Hoy todo Gualeguaychú está de fiesta al conmemorarse los 227º aniversarios de su fundación. Se realizarán actos a los que todos los vecinos están invitados.
El mismo se realizará frente al monumento que perpetúa la memoria del fundador de la ciudad, Don Tomás de Rocamora, en la esquina de Rocamora y Andrade.
El programa previsto es el siguiente:
- Entonación del Himno Nacional
- Marcha a Entre Ríos
- Oración litúrgica
- Colocación de ofrendas florales
- Palabras alusivas
- Palabras de autoridad municipal
- Números artísticos
Cuenta la leyenda...
Por los años 1600, un rico estanciero, Don Gonzalo Pérez de la Viña, corría por estos campos buscando una mujer que era para su vida el horizonte y había desaparecido de su lado.
En una de sus recorridas, el amante desesperado llegó a la costa de un río. Con decisión se internó en el agua y pronto alcanzó la otra orilla, aunque en mala hora: un toro cerril que pastaba a pocos pasos y no estaba habituado a la vista de caminantes, se cuadró bravamente, batió su flanco con la cola en ademán nervioso y embistió hacia Don Gonzalo que, sin tiempo para montar, corrió a pie, seguido de cerca por el animal embravecido. El pobre perseguido, recordando que un hombre echado a muerto era respetado del asta penetrante, se tiró en una depresión del terreno donde brotaban pajas y junquillos.
Llegó el toro, dio un bufido, escarbó el suelo, movió su cola con bravura y se dispuso a embestir nuevamente, cuando Don Gonzalo vio avanzar hacia su cabeza, la achatada y reluciente de una víbora venenosa. Entre Scylla y Caribdis estaba Don Gonzalo: levantarse era caer en las astas de su enemigo; dejarse estar era correr el albur de no levantarse más. Optó por lo segundo pero juró que si salvaba su vida, levantaría en ese lugar, una capilla a San José, el patrono de su casa.

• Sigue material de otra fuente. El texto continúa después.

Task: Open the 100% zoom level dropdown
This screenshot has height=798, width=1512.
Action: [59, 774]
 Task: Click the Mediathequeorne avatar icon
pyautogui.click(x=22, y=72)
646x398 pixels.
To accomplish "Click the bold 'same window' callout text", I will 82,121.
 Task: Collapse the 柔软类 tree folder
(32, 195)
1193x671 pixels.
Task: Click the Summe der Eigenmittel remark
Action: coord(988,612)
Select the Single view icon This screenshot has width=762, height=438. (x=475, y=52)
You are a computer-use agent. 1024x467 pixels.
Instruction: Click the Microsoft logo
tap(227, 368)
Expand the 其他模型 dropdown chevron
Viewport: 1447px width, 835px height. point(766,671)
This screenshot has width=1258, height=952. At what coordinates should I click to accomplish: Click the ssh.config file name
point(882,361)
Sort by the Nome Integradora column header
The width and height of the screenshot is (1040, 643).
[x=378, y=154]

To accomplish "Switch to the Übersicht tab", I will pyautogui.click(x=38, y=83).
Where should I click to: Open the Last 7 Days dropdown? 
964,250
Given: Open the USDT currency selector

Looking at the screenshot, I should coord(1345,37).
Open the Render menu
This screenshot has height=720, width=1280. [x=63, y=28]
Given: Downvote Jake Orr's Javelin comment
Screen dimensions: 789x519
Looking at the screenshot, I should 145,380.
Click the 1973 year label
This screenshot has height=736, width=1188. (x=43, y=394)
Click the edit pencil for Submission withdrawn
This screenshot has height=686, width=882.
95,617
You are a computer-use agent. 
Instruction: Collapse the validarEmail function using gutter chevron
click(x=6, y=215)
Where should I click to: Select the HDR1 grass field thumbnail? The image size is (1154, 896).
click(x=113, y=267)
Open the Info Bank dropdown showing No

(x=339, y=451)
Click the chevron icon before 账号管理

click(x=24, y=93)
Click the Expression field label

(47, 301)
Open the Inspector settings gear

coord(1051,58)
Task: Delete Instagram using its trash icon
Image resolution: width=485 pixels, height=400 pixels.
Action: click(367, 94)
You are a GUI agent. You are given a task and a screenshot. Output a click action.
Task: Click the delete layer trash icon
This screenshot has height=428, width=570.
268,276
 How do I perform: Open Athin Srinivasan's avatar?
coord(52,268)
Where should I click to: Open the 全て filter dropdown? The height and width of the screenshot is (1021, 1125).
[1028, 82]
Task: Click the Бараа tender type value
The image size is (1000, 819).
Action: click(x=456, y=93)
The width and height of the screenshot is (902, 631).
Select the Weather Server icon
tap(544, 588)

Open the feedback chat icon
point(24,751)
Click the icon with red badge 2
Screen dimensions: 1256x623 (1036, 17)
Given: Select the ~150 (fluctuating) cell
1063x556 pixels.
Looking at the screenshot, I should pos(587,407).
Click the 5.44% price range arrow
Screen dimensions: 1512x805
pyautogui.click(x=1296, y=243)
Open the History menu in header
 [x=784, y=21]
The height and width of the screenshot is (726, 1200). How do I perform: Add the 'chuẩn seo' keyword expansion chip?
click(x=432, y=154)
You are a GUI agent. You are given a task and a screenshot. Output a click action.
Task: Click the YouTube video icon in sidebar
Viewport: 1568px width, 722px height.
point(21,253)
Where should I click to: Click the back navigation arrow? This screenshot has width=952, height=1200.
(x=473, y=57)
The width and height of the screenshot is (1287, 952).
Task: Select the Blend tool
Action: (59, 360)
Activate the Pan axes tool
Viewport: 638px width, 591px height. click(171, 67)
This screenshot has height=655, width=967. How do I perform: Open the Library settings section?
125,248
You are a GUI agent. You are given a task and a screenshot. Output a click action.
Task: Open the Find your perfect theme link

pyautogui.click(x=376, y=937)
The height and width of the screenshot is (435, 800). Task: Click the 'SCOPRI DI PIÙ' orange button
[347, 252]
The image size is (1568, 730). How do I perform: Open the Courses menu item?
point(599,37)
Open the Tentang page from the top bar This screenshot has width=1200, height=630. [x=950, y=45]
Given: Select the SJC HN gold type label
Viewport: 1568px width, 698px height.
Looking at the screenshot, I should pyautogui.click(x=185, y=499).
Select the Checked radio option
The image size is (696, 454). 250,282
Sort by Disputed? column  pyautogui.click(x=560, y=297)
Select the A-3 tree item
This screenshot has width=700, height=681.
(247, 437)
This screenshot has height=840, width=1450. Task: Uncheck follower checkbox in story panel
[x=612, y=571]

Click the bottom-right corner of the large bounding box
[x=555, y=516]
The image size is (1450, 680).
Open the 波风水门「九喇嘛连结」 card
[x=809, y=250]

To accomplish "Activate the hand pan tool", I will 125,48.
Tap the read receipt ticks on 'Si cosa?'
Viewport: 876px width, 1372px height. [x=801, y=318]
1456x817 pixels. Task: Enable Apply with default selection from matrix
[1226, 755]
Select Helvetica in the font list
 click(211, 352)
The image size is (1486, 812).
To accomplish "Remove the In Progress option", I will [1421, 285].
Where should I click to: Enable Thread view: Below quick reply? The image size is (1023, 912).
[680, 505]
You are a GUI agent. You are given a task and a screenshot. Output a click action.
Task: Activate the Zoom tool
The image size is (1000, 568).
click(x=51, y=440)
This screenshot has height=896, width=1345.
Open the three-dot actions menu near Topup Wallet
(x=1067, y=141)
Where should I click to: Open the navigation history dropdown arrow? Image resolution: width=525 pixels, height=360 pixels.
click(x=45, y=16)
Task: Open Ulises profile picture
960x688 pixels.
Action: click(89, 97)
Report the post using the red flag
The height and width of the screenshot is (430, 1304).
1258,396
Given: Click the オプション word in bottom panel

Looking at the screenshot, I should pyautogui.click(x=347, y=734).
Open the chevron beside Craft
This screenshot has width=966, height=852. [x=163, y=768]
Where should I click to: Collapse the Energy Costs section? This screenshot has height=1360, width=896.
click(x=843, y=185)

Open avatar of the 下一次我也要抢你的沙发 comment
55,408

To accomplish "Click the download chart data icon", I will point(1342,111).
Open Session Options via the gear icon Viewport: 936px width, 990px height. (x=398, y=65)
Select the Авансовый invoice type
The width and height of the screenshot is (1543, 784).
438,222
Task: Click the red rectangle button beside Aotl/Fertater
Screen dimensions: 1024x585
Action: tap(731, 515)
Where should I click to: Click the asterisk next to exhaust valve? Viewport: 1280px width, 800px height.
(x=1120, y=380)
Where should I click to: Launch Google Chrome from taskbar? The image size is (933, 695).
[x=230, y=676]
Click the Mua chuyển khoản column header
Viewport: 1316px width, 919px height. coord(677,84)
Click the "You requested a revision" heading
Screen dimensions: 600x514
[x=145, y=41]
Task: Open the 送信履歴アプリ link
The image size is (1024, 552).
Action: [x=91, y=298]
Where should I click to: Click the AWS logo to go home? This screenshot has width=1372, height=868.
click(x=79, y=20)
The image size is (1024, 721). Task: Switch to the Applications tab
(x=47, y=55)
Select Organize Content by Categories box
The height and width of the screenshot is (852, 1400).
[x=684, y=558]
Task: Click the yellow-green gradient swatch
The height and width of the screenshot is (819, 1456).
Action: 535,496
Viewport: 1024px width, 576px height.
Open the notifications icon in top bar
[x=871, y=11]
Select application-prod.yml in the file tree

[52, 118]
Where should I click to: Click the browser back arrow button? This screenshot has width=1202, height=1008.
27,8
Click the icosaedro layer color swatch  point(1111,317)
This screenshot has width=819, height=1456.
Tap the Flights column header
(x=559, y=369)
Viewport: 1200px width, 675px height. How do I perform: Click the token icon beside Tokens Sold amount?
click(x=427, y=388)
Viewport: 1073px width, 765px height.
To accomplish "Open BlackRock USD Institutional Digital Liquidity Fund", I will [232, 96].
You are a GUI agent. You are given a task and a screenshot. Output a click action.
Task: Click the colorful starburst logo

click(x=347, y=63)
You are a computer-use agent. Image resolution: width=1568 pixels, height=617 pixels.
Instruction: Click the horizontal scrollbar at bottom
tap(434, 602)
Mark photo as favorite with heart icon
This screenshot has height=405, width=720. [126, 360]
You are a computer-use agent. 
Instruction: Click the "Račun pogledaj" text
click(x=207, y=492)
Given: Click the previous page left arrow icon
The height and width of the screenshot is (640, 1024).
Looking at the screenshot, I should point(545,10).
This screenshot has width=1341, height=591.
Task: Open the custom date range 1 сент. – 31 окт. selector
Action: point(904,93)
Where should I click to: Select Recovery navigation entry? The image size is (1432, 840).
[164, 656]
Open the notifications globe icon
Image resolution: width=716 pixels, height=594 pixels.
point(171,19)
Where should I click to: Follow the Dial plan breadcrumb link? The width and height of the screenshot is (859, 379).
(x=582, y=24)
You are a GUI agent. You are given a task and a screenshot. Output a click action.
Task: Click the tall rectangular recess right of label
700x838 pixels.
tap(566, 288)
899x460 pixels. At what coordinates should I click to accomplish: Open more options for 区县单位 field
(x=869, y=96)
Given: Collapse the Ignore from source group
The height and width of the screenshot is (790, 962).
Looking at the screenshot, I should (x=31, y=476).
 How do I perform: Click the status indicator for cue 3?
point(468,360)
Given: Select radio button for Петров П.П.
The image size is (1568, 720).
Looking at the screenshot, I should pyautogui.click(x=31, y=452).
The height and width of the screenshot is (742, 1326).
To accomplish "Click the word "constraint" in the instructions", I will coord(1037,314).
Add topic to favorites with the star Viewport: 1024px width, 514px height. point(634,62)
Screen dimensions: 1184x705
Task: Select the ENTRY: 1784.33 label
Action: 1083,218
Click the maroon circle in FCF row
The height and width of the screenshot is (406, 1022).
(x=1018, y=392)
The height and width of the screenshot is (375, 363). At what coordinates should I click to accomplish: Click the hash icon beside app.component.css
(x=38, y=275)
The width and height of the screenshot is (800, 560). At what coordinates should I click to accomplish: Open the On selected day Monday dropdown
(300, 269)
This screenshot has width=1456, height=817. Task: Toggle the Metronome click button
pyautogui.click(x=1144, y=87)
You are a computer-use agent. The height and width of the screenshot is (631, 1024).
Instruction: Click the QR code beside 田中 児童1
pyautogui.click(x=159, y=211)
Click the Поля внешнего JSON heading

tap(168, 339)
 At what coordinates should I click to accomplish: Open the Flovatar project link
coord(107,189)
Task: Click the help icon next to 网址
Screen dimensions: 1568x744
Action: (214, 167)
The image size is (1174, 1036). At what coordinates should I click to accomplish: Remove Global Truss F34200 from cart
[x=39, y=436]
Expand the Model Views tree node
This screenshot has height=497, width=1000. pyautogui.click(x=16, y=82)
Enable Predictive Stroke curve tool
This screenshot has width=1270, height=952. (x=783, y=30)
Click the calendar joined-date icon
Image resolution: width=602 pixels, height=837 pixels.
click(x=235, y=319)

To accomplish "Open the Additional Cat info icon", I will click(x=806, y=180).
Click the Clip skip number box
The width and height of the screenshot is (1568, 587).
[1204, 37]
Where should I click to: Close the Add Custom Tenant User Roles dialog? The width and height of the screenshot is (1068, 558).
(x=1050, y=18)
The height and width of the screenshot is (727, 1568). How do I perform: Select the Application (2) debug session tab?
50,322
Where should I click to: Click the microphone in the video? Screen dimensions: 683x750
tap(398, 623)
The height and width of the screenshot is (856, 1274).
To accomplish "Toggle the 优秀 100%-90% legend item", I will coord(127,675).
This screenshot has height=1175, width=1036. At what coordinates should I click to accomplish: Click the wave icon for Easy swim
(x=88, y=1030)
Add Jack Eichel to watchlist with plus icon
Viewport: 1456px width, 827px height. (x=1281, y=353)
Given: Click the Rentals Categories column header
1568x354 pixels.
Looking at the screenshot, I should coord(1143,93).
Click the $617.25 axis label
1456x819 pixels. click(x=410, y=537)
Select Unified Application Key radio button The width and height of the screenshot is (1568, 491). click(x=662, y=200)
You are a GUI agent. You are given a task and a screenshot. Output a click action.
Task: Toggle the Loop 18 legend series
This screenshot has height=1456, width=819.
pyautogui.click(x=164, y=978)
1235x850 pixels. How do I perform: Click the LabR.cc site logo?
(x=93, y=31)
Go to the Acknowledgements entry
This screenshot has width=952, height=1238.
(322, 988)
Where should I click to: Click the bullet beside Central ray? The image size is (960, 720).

Baja el toro la testuz, huele el cuerpo de su víctima pero algo lo espanta: la víbora ha clavado en su nariz, el colmillo agudo y venenoso. Repuesto, el toro embiste nuevamente y otra nueva punzada lo obliga a retroceder. Luego bambolea y cae jadeante.
Años más tarde, Pérez de la Viña cumplió su promesa y fue en las cercanías de esa capilla, que comenzaron a afincarse los primeros pobladores de Gualeguaychú.